Старую биржу он знал, как свои пять. Промчавшись верхней галереей вдоль на ночь запертых контор нотариусов и сбытовиков, он слетел вниз по стертым мраморным ступенькам подъезда в тихий темный вечерний переулок и через внутренний дворик с тополями и скамейками, миновав розовую чистенькую церковь Петра и Павла, выбрался в Кривоколенный. В переулке, третье окно от угла, жил фанатик кула, гигант джаза, пианист из Арагви - Саня Монк. В девичестве - Гольдштейн.

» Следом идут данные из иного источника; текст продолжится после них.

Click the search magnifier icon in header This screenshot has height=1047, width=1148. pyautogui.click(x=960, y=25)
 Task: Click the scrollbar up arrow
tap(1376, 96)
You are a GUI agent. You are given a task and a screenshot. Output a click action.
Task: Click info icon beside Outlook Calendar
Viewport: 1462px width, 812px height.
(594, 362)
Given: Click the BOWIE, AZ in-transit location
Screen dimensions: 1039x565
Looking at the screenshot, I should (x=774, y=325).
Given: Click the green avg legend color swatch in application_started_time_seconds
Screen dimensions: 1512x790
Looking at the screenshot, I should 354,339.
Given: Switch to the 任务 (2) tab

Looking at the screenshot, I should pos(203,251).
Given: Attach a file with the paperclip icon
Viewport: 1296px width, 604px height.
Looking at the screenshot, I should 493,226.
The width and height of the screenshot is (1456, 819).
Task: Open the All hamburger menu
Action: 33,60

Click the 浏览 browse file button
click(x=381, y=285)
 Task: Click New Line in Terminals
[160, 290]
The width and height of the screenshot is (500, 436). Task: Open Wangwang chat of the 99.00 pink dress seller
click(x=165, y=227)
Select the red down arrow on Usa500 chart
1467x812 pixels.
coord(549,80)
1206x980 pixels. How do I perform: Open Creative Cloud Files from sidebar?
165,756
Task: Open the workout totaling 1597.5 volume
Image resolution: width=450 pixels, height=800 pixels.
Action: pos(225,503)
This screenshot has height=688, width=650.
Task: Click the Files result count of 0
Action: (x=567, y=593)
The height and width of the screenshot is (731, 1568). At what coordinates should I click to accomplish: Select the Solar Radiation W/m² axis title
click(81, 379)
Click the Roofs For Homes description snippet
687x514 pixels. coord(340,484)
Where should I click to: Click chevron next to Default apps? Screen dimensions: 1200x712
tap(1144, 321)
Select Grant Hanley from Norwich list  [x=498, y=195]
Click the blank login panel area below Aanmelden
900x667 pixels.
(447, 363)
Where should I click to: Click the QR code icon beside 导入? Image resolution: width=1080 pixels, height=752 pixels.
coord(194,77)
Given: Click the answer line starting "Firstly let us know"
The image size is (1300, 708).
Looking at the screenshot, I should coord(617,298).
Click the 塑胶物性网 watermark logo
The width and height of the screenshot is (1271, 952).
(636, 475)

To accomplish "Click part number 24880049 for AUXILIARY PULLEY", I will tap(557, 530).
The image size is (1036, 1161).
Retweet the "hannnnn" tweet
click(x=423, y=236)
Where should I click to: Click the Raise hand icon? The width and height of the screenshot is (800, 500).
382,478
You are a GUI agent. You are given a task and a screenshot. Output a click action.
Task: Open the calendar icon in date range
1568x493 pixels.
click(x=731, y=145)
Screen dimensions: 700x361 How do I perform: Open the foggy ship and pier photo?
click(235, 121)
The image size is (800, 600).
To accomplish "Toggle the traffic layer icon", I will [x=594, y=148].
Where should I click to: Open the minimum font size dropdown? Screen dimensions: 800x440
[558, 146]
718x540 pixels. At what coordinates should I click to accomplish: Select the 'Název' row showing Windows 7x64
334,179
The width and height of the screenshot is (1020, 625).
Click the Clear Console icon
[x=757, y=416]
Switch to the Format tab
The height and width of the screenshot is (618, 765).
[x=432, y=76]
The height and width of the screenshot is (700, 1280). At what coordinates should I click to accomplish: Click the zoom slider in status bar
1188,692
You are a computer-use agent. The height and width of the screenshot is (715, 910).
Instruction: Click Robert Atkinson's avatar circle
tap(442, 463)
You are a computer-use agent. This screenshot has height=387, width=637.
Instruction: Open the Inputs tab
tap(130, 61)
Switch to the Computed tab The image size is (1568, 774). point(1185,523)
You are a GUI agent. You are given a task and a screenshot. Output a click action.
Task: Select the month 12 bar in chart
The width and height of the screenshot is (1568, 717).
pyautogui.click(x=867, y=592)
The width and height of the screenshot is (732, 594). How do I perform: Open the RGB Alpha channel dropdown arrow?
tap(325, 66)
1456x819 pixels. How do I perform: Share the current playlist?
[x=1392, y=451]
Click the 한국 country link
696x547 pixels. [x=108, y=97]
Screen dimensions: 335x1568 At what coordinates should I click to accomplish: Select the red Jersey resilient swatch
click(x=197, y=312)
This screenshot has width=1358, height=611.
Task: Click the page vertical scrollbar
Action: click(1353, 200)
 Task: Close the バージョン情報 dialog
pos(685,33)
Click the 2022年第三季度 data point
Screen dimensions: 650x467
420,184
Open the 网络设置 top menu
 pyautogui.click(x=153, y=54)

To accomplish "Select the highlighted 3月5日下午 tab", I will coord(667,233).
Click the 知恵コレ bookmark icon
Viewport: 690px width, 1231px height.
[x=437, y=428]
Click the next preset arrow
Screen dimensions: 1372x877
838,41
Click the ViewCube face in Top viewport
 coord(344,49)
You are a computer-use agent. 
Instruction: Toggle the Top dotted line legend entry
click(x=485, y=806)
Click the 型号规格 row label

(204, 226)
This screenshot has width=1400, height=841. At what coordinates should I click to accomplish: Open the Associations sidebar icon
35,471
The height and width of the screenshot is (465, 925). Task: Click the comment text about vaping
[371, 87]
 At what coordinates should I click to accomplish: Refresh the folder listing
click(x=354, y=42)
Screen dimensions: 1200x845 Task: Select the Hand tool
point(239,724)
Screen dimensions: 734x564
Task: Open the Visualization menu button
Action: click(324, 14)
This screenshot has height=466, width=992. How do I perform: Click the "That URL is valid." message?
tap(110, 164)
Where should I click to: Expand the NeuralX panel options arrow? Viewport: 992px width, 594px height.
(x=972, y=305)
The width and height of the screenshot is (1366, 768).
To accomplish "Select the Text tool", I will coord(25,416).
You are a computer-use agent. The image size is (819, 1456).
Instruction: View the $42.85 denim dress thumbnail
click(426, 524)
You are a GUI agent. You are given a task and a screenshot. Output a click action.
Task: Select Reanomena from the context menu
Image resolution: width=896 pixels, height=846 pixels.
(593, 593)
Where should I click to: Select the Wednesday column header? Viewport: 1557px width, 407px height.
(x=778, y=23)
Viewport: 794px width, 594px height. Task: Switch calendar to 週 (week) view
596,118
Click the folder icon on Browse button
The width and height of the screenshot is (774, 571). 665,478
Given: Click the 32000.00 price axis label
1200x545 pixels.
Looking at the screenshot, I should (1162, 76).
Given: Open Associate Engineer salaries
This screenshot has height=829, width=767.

Монк был свой в доску, он выложил две сотни, не задумываясь, взялся передать письмо Шафусу и пообещал сделать гражданину Щуйскому вызов к тете Изе, проживающей возле заброшенного вокзальчика турецкой железной дороги в жарком городе Беер Шева.
Через тридцать часов Ким лежал на сеннике на террасе под низкими киммерийскими звездами, слушая как ровно и мощно одна за другой накатываются волны прибоя, поджидая полночную программу новостей из Лондона. Диктор последних известий, говоривший со странным нейтральным акцентом, закончил сообщение из Москвы стандартным "из достоверных источников в советской столице стало известно об угрозе нависшей над мастером русской фотографии..."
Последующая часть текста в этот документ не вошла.